Records shown:
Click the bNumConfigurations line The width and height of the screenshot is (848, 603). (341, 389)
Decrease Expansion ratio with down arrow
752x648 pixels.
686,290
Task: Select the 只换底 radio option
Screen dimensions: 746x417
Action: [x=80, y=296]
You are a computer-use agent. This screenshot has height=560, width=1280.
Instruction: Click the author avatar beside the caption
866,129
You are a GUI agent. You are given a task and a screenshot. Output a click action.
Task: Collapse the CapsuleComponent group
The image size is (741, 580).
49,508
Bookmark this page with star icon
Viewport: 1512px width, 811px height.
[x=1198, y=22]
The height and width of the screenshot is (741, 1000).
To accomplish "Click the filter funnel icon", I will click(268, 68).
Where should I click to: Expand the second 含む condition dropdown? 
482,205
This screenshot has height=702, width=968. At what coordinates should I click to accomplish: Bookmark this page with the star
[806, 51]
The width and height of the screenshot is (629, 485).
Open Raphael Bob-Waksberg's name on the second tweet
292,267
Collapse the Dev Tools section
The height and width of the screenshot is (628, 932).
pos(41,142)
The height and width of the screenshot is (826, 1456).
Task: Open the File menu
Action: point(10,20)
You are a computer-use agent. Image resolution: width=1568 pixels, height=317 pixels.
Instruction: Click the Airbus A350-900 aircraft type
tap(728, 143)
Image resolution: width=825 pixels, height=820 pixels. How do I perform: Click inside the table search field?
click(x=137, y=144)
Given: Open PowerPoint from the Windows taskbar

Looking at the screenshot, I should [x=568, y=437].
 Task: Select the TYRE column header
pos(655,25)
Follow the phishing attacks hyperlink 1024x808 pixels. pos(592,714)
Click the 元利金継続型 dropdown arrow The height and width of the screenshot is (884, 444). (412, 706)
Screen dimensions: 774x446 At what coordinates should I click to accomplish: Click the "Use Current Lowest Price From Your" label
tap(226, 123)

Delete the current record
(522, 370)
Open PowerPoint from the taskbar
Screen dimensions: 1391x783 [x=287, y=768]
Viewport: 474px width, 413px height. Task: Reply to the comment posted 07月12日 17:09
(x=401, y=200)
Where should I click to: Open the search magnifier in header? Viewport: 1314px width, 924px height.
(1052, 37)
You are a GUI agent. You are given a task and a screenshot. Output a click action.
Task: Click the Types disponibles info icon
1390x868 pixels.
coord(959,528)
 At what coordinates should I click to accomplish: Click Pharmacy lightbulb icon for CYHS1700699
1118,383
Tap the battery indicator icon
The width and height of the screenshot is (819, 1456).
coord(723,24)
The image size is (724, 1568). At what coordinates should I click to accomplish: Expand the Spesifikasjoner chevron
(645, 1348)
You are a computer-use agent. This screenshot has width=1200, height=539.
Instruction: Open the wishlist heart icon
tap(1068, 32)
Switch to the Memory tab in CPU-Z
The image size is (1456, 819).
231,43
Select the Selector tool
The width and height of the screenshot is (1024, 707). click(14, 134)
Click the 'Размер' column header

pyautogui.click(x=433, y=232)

Your goal:
Find every line in the data above that contains the string "resolution", and copy each of those lines.

Response below:
You are a computer-use agent. Image resolution: width=1568 pixels, height=317 pixels.
Image resolution: width=825 pixels, height=820 pixels. How do I perform: Click inside the table search field?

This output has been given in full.